§ To do: Wherever the string "Collapse" shows up in the records below, return that line.

§ Extracted entries:
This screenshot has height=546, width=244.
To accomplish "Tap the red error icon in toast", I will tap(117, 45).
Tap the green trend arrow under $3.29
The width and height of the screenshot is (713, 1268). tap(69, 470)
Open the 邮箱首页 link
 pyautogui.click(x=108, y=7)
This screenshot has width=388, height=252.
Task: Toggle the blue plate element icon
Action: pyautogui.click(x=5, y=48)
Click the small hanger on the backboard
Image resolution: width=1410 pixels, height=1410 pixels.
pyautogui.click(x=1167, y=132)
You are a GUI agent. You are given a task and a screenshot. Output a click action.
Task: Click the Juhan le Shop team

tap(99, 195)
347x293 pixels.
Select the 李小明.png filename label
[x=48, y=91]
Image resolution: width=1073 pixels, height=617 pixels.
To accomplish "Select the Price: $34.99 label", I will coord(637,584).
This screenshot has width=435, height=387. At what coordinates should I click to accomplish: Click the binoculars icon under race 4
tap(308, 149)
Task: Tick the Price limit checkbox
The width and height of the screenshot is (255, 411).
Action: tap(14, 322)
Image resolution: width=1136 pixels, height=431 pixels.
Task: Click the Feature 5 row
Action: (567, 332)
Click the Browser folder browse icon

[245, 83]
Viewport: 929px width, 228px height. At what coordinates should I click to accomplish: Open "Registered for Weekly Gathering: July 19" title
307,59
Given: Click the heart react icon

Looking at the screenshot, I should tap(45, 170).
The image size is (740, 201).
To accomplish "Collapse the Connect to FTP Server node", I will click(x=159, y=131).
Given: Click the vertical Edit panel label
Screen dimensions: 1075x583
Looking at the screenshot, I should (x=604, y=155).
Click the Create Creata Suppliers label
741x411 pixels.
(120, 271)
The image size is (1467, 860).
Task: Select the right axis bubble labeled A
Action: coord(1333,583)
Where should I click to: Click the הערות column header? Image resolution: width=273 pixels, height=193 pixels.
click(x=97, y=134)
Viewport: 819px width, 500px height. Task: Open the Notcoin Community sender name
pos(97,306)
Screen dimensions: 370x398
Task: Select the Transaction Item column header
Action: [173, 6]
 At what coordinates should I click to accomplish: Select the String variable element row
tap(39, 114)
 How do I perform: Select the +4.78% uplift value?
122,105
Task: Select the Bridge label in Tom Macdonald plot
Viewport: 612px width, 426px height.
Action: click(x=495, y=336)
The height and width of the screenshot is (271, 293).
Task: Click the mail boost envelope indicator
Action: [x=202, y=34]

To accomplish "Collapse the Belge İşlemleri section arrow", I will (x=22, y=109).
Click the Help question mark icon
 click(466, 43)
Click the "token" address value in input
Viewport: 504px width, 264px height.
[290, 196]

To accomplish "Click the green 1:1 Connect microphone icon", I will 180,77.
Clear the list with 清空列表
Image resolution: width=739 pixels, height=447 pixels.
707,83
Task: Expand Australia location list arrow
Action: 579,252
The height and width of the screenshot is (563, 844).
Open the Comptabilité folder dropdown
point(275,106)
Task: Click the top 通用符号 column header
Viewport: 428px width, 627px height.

§ Exercise result:
To accomplish "Collapse the Connect to FTP Server node", I will click(x=159, y=131).
To accomplish "Collapse the Belge İşlemleri section arrow", I will (x=22, y=109).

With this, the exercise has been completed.